Eight years after Alastair Cook surgically dismantled Australia, Cheteshwar Pujara has slowly and surely done the same to embarrass local batsmen and bowlers.
Pujara extended his marathon knock into a fifth session and 548th minute before finally falling on 193, chipping a catch back to Nathan Lyon at the SCG on Friday.
Pujara also offered a chance on 192, understandably tiring on the cusp of becoming India's first double-centurion in Australia since Sachin Tendulkar's SCG epic in 2004.
The batsman's highest score outside India and remarkable concentration throughout the series has put India in the box seat for their maiden Test series win in Australia.
Since 1971, Cook is the only touring batsman to have spent longer at the crease in an Australian Test series.

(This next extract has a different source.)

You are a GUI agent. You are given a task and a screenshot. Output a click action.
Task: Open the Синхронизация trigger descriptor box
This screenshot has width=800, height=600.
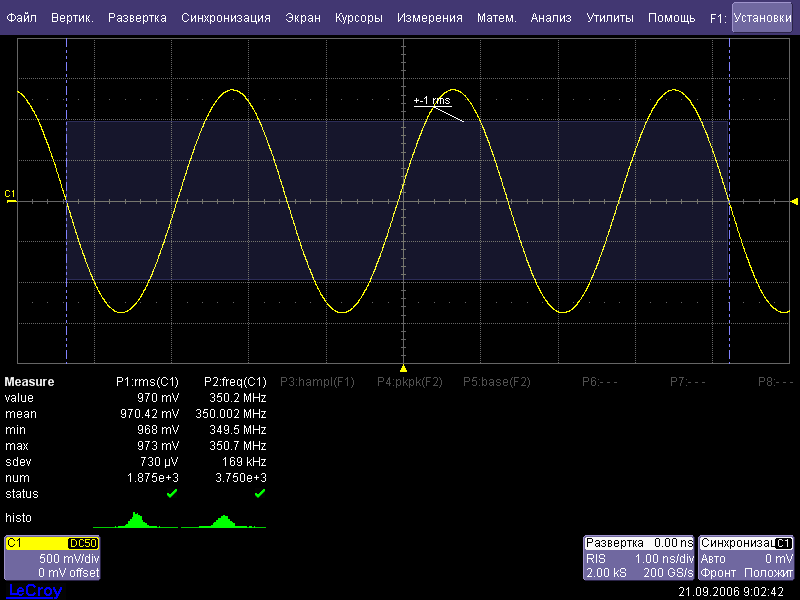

Cook faced 1438 deliveries in the 2010-11 Ashes, posting three centuries in scoring 766 runs to earn man-of-the-series honours.
The short-term result was England's first successful Ashes tour since 1986-87, completed with a crushing SCG victory of an innings and 83 runs that is Australia's most recent Test loss at the venue.
The long-term effect was more severe for Cricket Australia, which commissioned Don Argus to conduct a warts-and-all appraisal of the sport.
The seminal review made a series of recommendations, including the creation of the team-performance role that Pat Howard filled until he was fired.
Australia's captain Ricky Ponting, chairman of selectors Andrew Hilditch and coach Tim Nielsen all vacated their posts in 2011.
It's far too early to speculate about what impact Pujara's 30-plus hours at the crease, 1258 balls of graft and three centuries will have on Tim Paine's team.
The right-hander's resolute performance came after The Ethics Centre report triggered a shake-up at CA, suggesting there won't be a repeat of the upheaval sparked by Cook's conquest.
But the parallels between the batsmen, unfashionable and obstinate in an age when Twenty20 riches have clearly changed the sport, are clear.
Pujara has likened his approach to meditation, saying the key to such incredible application is clearing all thoughts.
Cook's discipline, developed on the farm and as a choirboy who performed for the Queen, was just as effective throughout a 161-Test career that produced 12,472 runs.
The immovable objects share the same prudent judgment, seemingly impregnable defence and capacity to wait for a bad ball.
In a series where the highest score by an Australian is 72, local batsmen have spoken of how they must follow Pujara's lead.
Australia's star-studded attack, regarding Pujara as an even more vital wicket than Virat Kohli, have also spoken in recent weeks of the need to be more patient than the leading run-scorer of the series.
In both cases, it's far more easily said than done.